Even symbolic gestures can sometimes be important. Consider “The Path to Prosperity,” drafted by Rep. Paul Ryan’s (R–Wis.) budget committee and passed by the House last week. It has no chance of becoming law, but—if it did—it would put the country on a path toward a balanced budget within a decade.
Contrast that with President Obama’s budget: It would leave the country awash in red ink, and it mustered just two votes in the House. Meanwhile, “The Democratic-controlled Senate has no plans to pass a budget plan,” USA Today dryly reports.
That’s a shame, because, in a concrete way, a written budget tells the story of the United States from one year to the next. As John F. Kennedy put it, “To govern is to choose,” and by outlining that on which the government is spending taxpayer dollars, a budget explains what we’re choosing to do.
Unfortunately, the budget process has disappeared in recent years. Instead of written budgets, Congress governs by continuing resolutions. Lawmakers agree to spend money in dribs and drabs instead of looking at the big spending picture.
Sadly, this style of governance is by choice. “No legislative process can work unless legislators want it to; the failure to budget is the product of a deliberate choice,” warns Patrick Louis Knudsen in a new paper on budget process reform. Knudsen discusses several options that could improve the process.
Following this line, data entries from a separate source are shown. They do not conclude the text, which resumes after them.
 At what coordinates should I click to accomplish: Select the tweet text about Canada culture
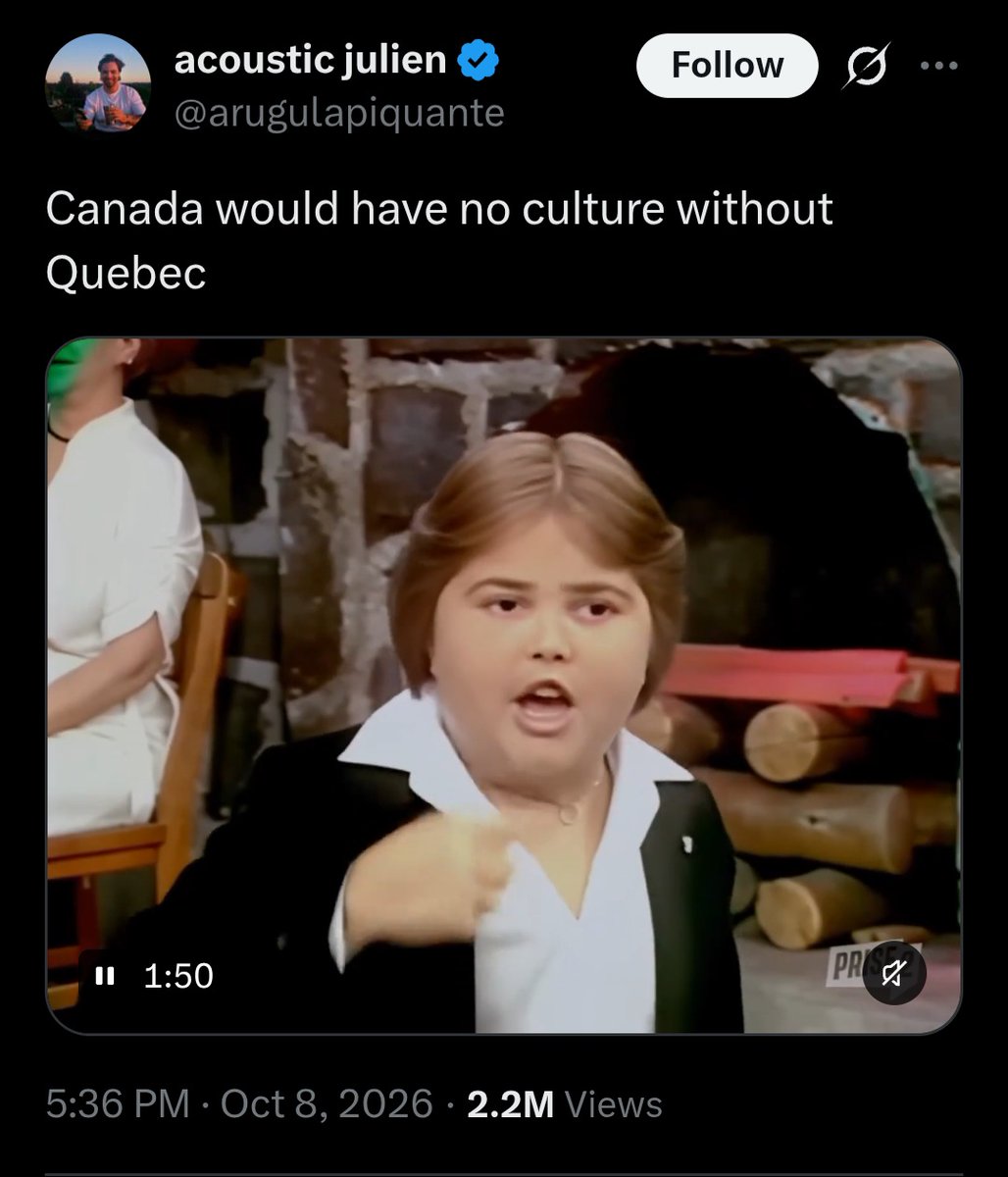(x=439, y=241)
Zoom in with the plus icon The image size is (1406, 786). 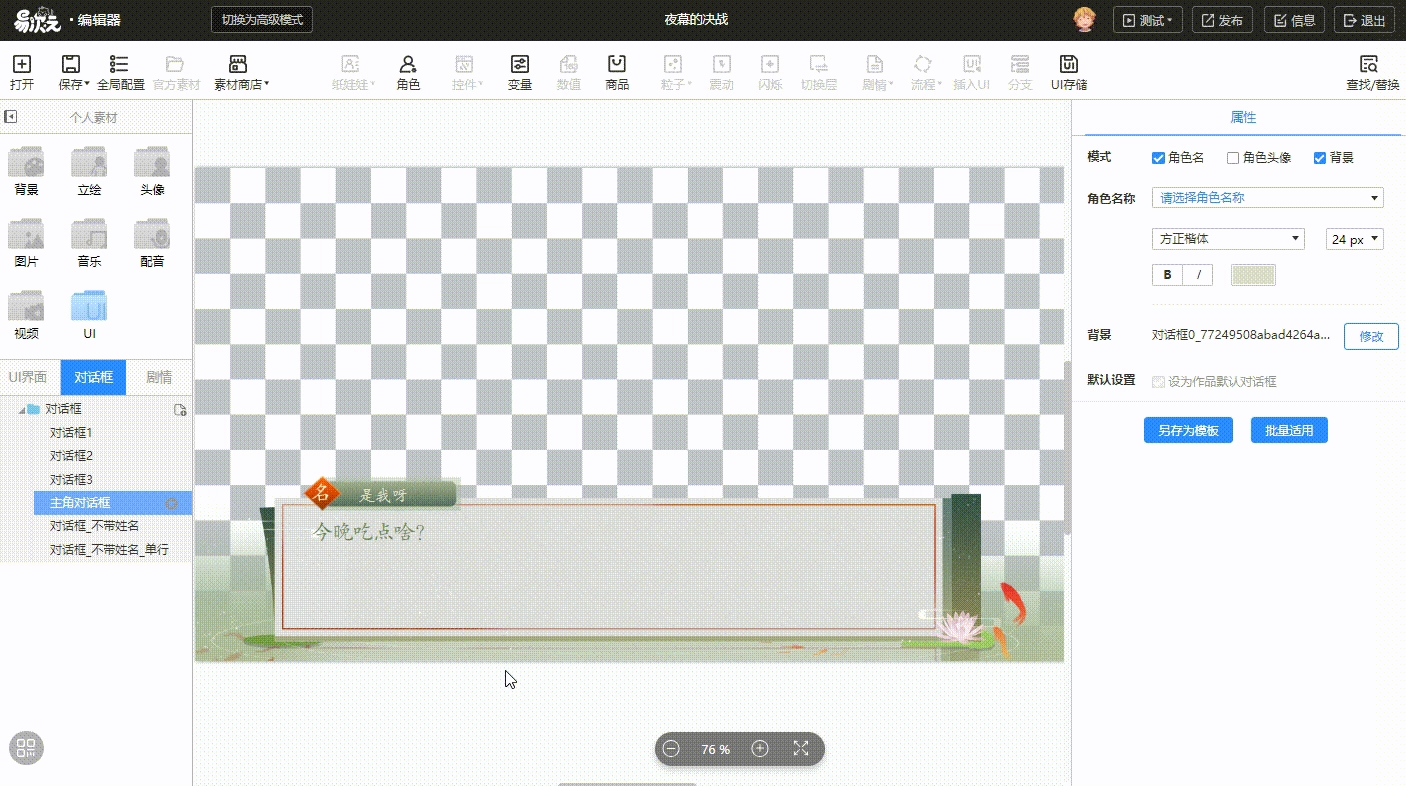tap(760, 749)
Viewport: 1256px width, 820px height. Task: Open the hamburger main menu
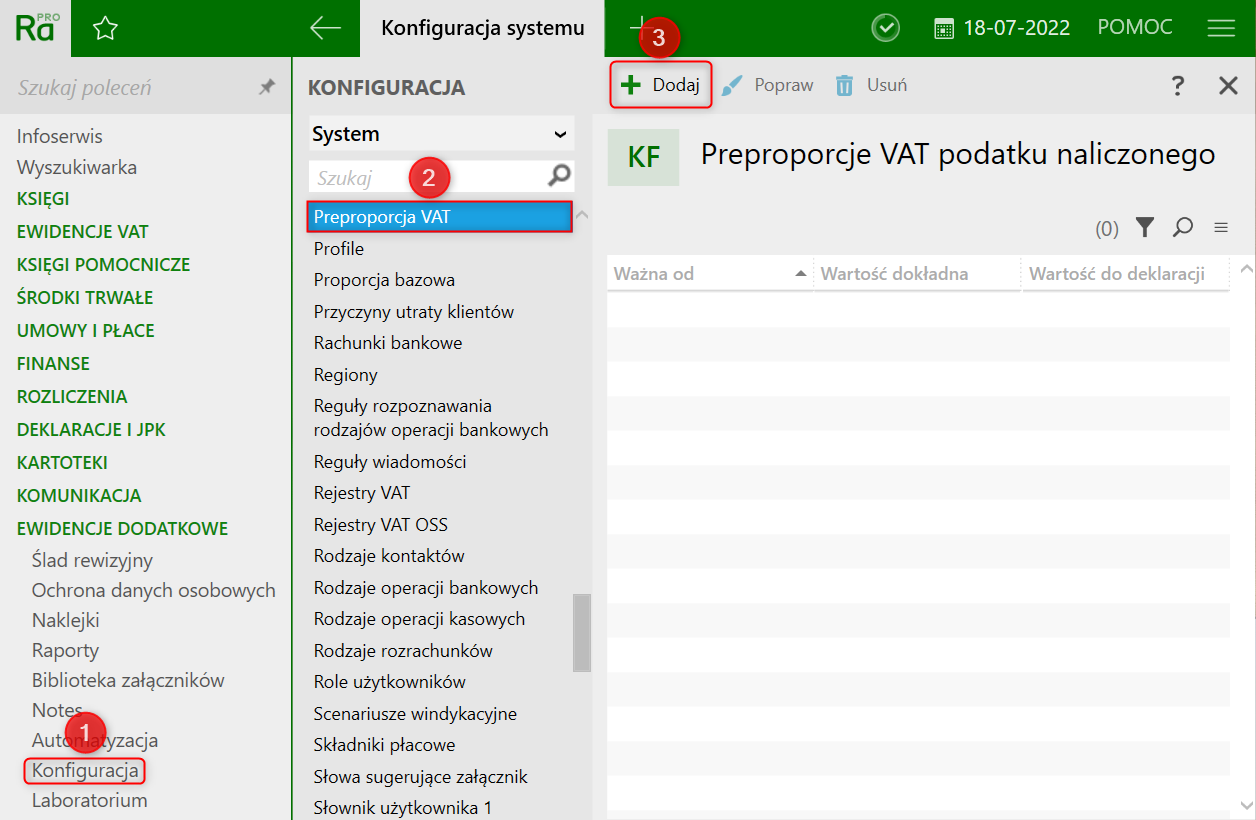click(1221, 28)
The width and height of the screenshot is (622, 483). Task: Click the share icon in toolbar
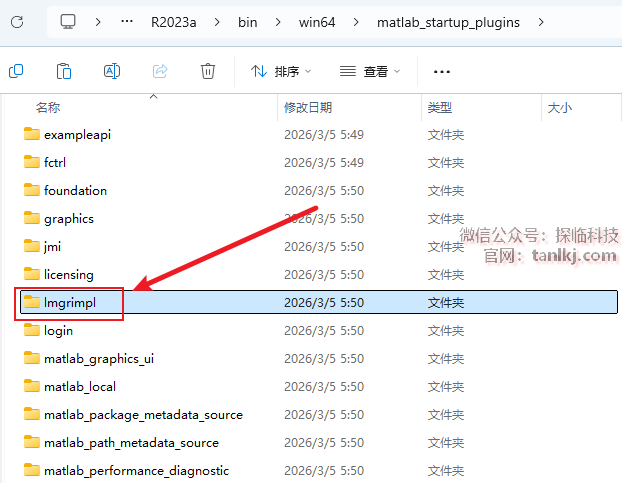click(160, 71)
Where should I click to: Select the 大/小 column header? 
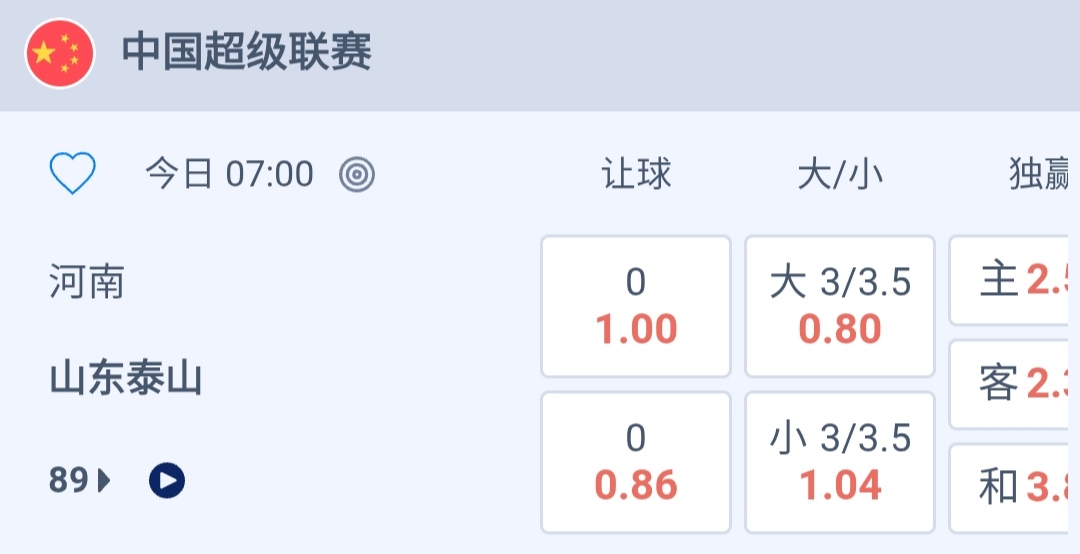840,175
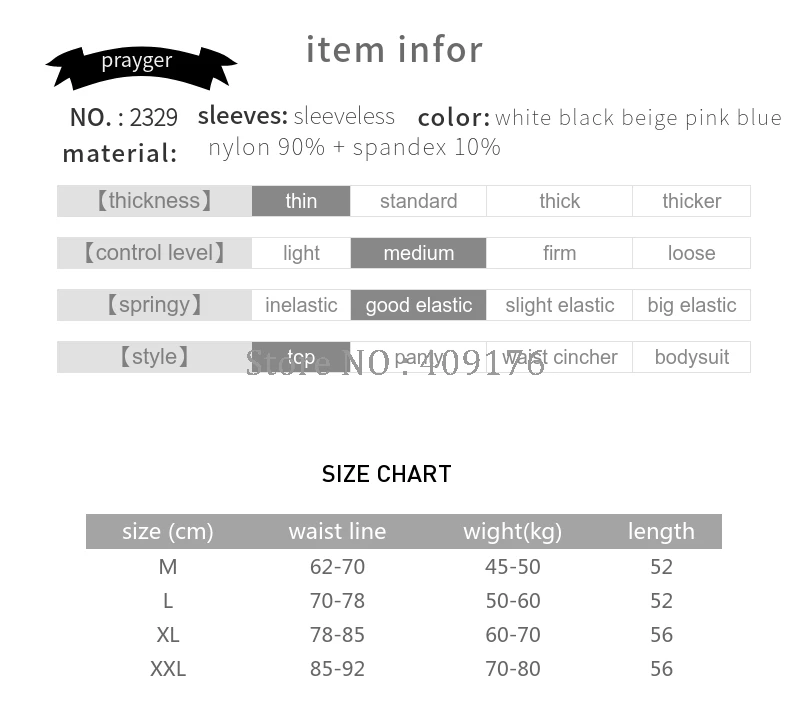Choose the slight elastic option
The image size is (790, 728).
pos(559,305)
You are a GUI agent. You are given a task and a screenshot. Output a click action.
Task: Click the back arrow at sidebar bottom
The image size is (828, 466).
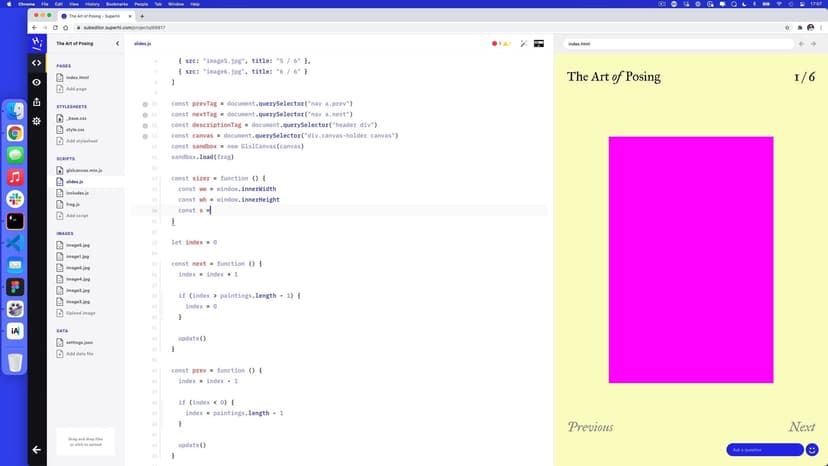[x=37, y=450]
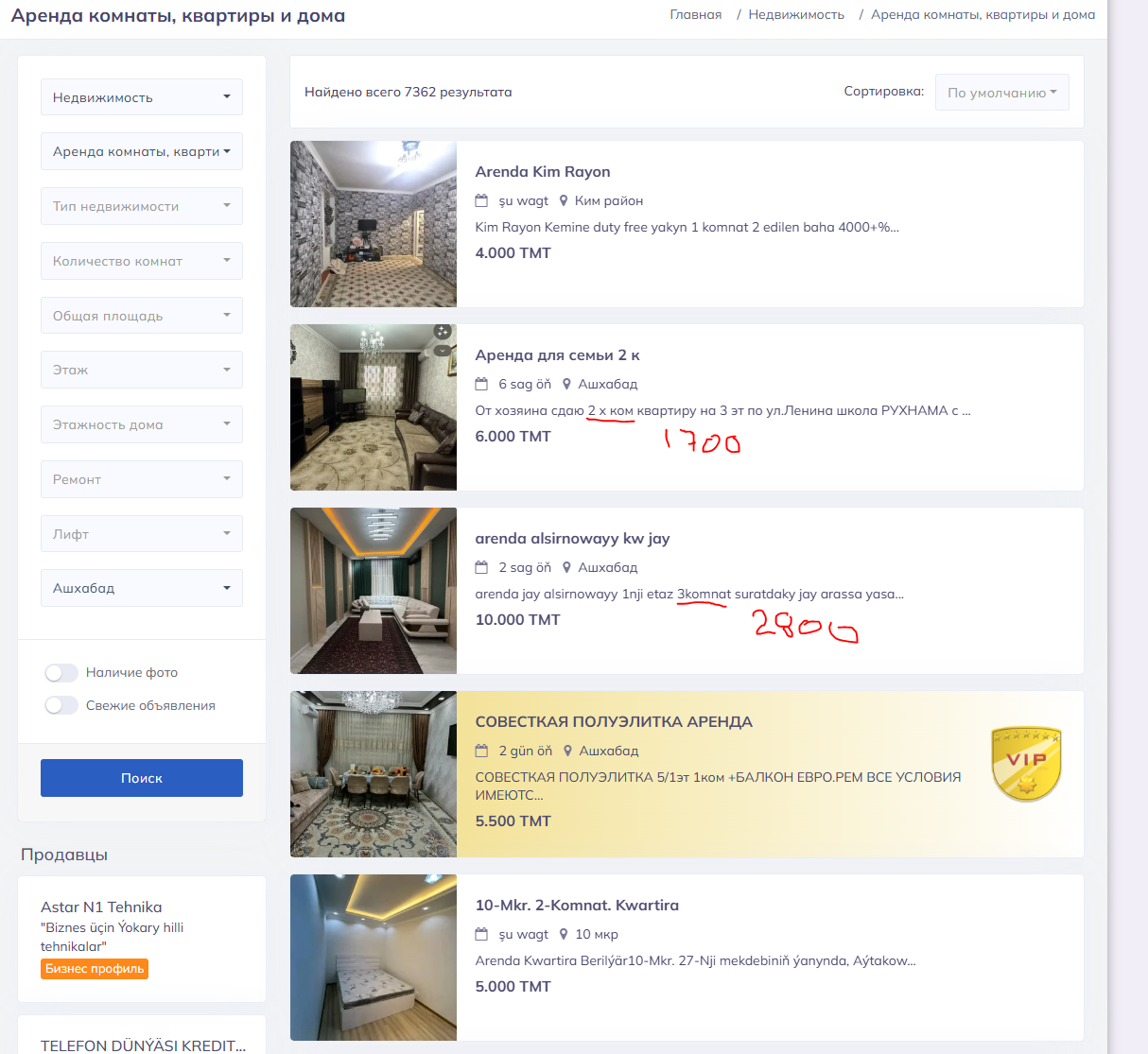
Task: Click location pin next to 10 мкр
Action: click(564, 934)
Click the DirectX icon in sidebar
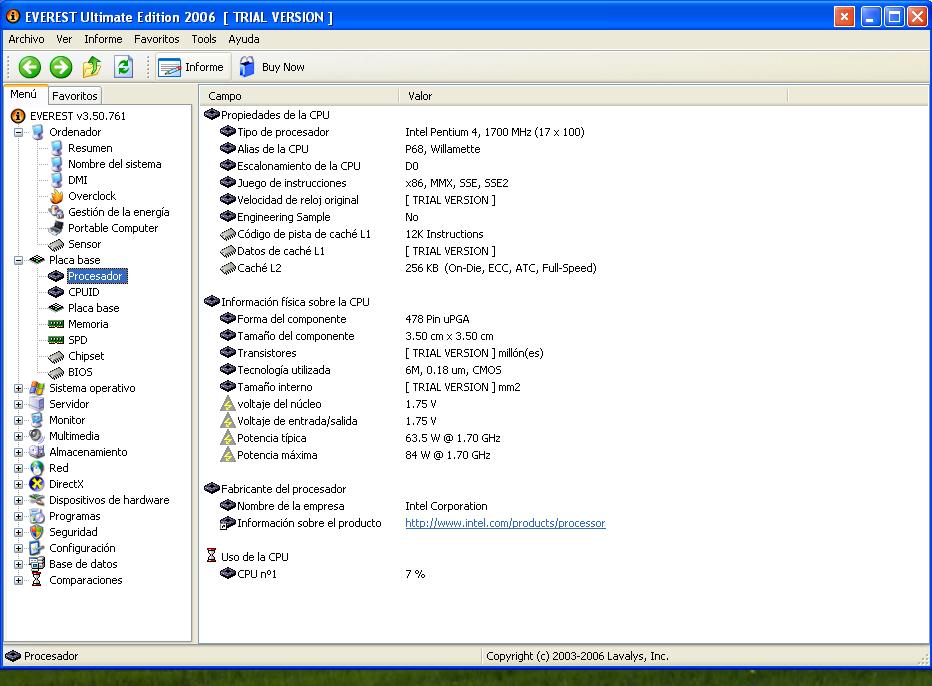 click(37, 484)
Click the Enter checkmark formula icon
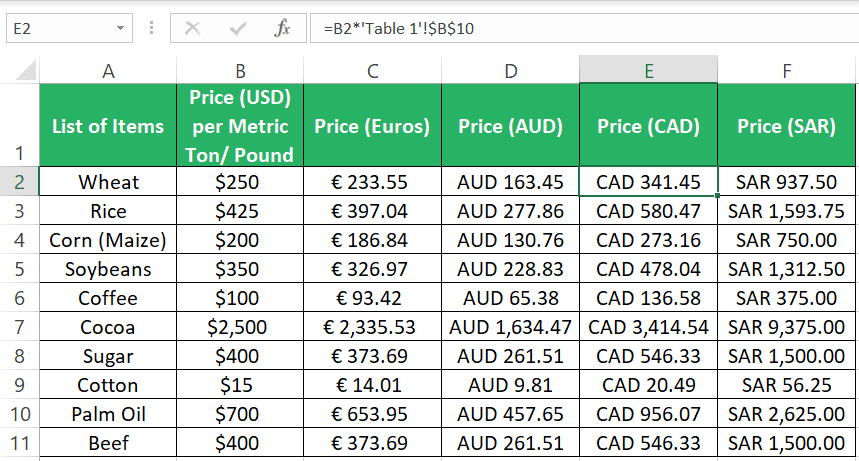The height and width of the screenshot is (461, 859). [x=238, y=28]
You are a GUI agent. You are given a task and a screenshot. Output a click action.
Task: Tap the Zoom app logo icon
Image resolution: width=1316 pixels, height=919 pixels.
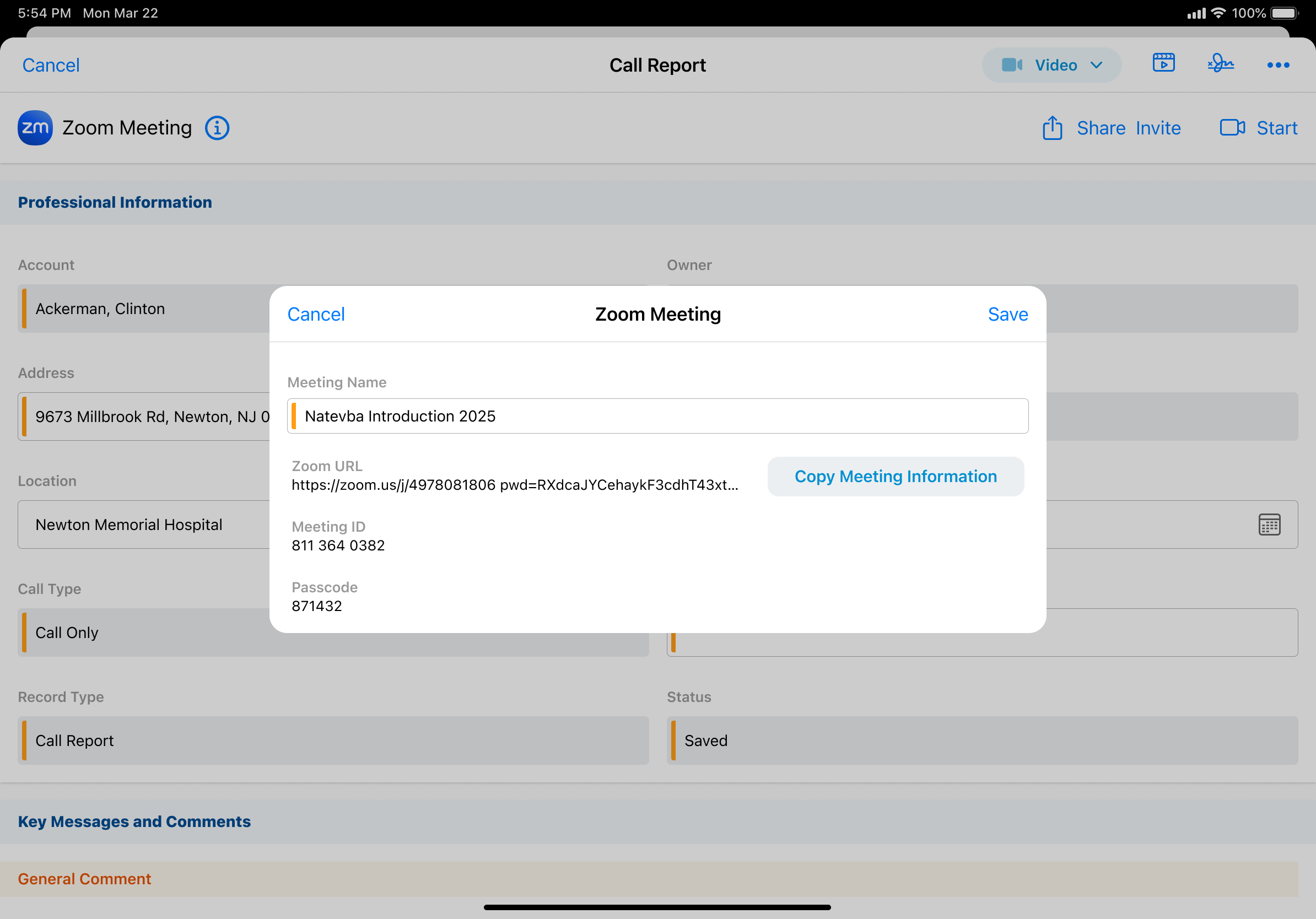(35, 128)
Consider entitlements. Even when lawmakers were passing budgets, several expensive programs weren’t included: Social Security, Medicare and Medicaid grow year by year. But not because lawmakers voted on them; rather, they’re open-ended demands on the federal purse. Changing that would be a positive step. Knudsen writes:
Placing these programs on specific budget paths would largely end the favorable treatment that they receive as a result of their autopilot construction. It would constitute a major step toward restoring a comprehensive practice of budgeting, one that subjects all programs to roughly equivalent disciplines. It also would reinforce the constitutional aim of using budgeting as a means of limiting government.
Convincing lawmakers to fix the budget process won’t be an easy task. But Knudsen argues that it can be done: “Congress has demonstrated an ability to complete necessary legislative work if there is no other choice.”
It’ll be up to voters, then, to leave Congress with no choice. There are many ways to balance a budget. But actually enacting one is a necessary first step.